# Intersesting New title for Finn



## Doodle (Apr 6, 2009)

Hi Jill, yes we were there in the morning, and Brady passed and got his certification and TT also. Let's hear it for the goldens!!!! I saw you were scheduled in the afternoon and we were going to wait to see you, but my husband was developing a migraine from early morning and really needed to go home to rest by the time we were done. Congrats to all 3 of your pack!


----------



## Ljilly28 (Jan 22, 2008)

Awesome, Brady! We only saw one other golden( who did not pass), and it is great to hear you did well. Did you see any goldens? Tango did NOT like walking on the ex pen for some reason, but she did it. A rottie in front of us failed for not walking on that expen, so I thought we were doomed, but she pulled herself together. Tally loved the whole thing and was perfect, but stayed at heel of his own volition most of the time rather than going out to investigate the unfriendly stranger.
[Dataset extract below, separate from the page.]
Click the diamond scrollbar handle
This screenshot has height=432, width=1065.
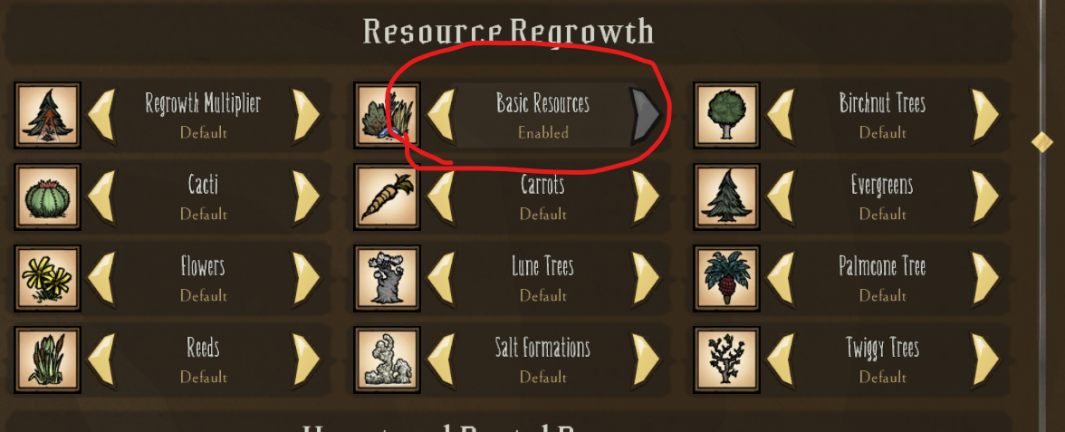click(1042, 142)
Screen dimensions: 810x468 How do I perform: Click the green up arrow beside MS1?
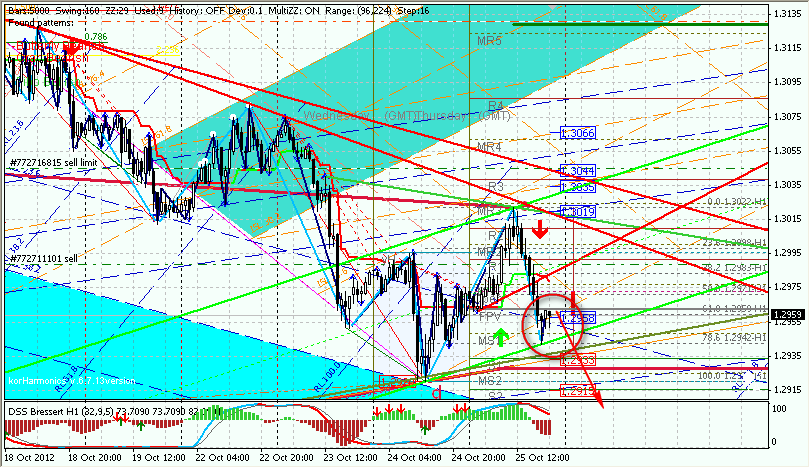point(501,337)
Finn walked out to each person wagging a mile a minute and wagged at the rocks in the bucket, wagged at the umbrella, and just looked for the duck when he heard the shots- he was expecting to fetch and it was funny. Were any things hard/easy for Brady?


----------



## hotel4dogs (Sep 29, 2008)

Congratulations! I read the test online and it sounds quite involved. I suspect Tito would fail the protective/aggressive stranger parts if they are looking for the dog to protect you, as he'd just wag his tail happily and figure it was a new friend.


----------



## Debles (Sep 6, 2007)

Congrats to your three who all have wonderful normal golden temperaments!


I think Selka would do fine with it but Gunner would freak at the gunshot and I wonder about some of the other weird stuff. I never know with him what will make him anxious. It's interesting that as a puppy when we did the puppy tests with loud noise (shaking a can of rocks) he was fine.


----------



## Ljilly28 (Jan 22, 2008)

It was definitely far more intense than the CGC, but it did not involve the aspect of interacting with other dogs. 
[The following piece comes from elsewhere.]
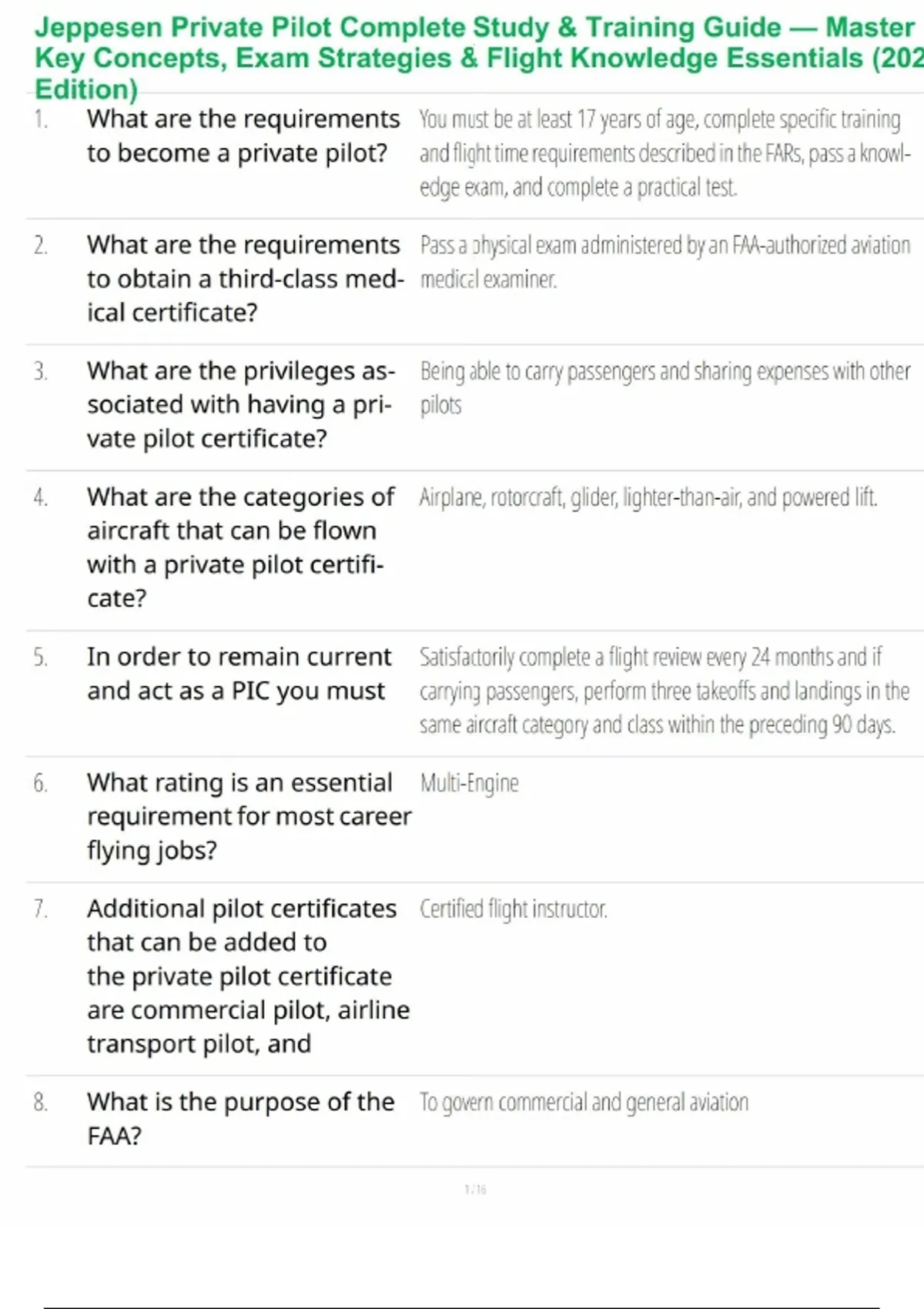This screenshot has height=1309, width=924.
Task: Select the purpose of the FAA question
Action: [240, 1119]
Tally received the top score possible, Finn a high score, and Tango the average score.

Tally was able to discern between friendly strangers who he greeted with wags and kisses, and the threatening stranger who caused him to move his body between me and the weird, angry person and stand at attention- no growls, no fight nor flight, but no wags either.
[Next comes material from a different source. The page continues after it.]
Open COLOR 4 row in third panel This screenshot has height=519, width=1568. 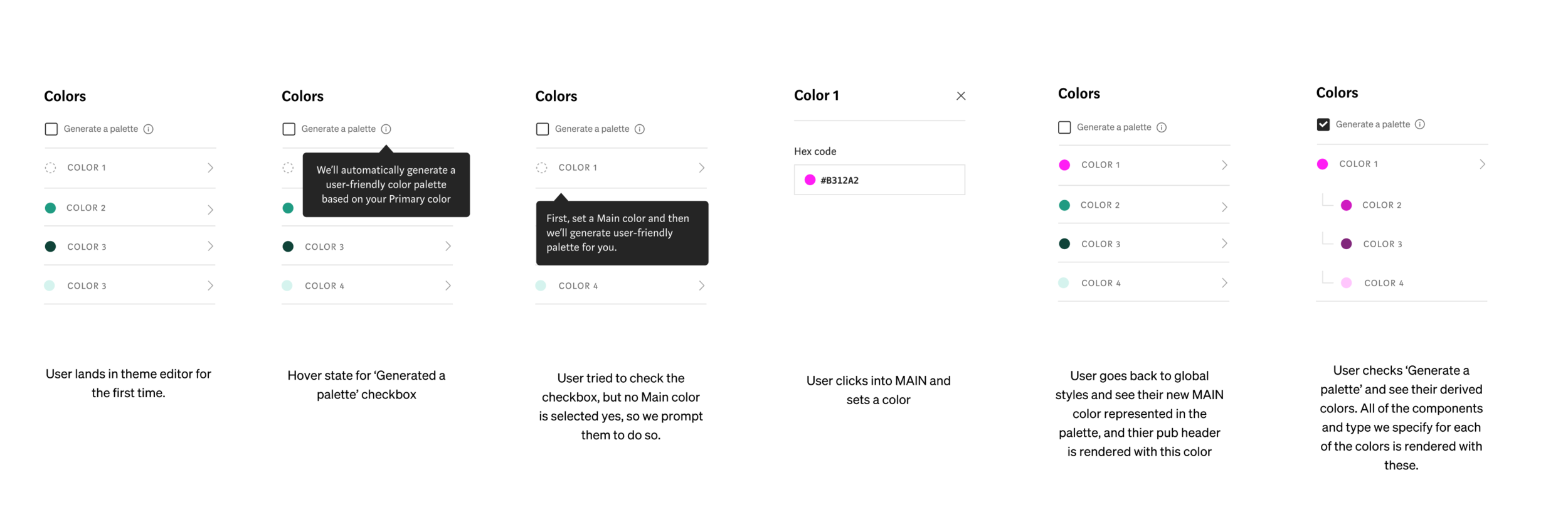(621, 286)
Finn wagged just as much for the threatening stranger as the friendly one. He was utterly confident that if he went and investigated, all would be well. His choice was to proactively seek out the stranger.

Tango could tell the difference, but she was not protective of me. She also gave wags to the friendly strangers, but when confronted by the threatening person, she chose to come to heel position and sat calmly sniffing and tilting her head to listen, and occasionally looking up at me. She wasnt nervous, but she didn't feel responsible for handling the situation either. Three very different reactions!


----------



## sammydog (Aug 23, 2008)

Congratulations! One of Mira's littermate did this test, so I read all about it. It's very intense!


----------



## AmberSunrise (Apr 1, 2009)

Congratulations !! All 3 passing such a tough test is outstanding! Did they get steaks <grins>?


----------



## GoldenSail (Dec 30, 2008)

Congrats to all of them! I can't believe they do gunshots--yikes! I would be afraid to do that part with my dog.


----------



## tippykayak (Oct 27, 2008)

Hey Jill et al, congrats! That's pretty impressive work you guys did.


----------



## goldengirls550 (Jun 12, 2008)

Congrats to all of you guys! I have never even heard of the title! You learn something new every day, I guess.


----------



## Ljilly28 (Jan 22, 2008)

Here's a GSD passing and then one failing the test. Ours was in the woods instead of a field. 
http://www.youtube.com/watch?v=3_ouqoyBRZ4

http://www.youtube.com/watch?v=-aaGeHNxCoU


----------



## goldengirls550 (Jun 12, 2008)

Ljilly28 said:


> Here's a GSD passing and then one failing the test. Ours was in the woods instead of a field.
> http://www.youtube.com/watch?v=3_ouqoyBRZ4
> 
> http://www.youtube.com/watch?v=-aaGeHNxCoU


Thanks for sharing. It was very interesting. The first one passed? Are the dogs allowed to bark at the weird stranger like that?


----------



## Ljilly28 (Jan 22, 2008)

So Copley is finally old enough to take the ATTS test, and I am confident he won't have trouble with it. However, I rarely hear of other goldens taking it.


----------



## Titan1 (Jan 19, 2010)

Congrats on what sounds like a very neat test.. Hope they all got special treats!


----------



## Jige (Mar 17, 2011)

Congrats on all 3 of your dogs passing that test. Way to go!!!

I am going to start checking and see where I can do that test with BaWaaJige. I think he would pass too.


----------



## Megora (Jun 7, 2010)

Ljilly28 said:


> So Copley is finally old enough to take the ATTS test, and I am confident he won't have trouble with it. However, I rarely hear of other goldens taking it.


I've never heard of it. Is this a regional offering thing?


----------



## Ljilly28 (Jan 22, 2008)

No, it is a national test: American Temperament Test Society, Inc. | A sound mind in a sound body

It confers the TT title. I think it is bigger for police and working dogs, as well as pit bulls. 

It is a strange but somewhat fun test.


----------



## Ljilly28 (Jan 22, 2008)

Description of the Temperament Test | American Temperament Test Society, Inc.


----------



## IowaGold (Nov 3, 2009)

hotel4dogs said:


> Congratulations! I read the test online and it sounds quite involved. I suspect Tito would fail the protective/aggressive stranger parts if they are looking for the dog to protect you, as he'd just wag his tail happily and figure it was a new friend.


They have different standards for different breeds. It's totally acceptable for a golden to wag at the "aggressive" stranger. I believe they just aren't supposed to hide behind you. A GSD on the other hand would be expected to show some protectiveness.

I did the test with Ruby a few years back and it was a lot of fun. I will have to see if there is a local test to take Piper to.


----------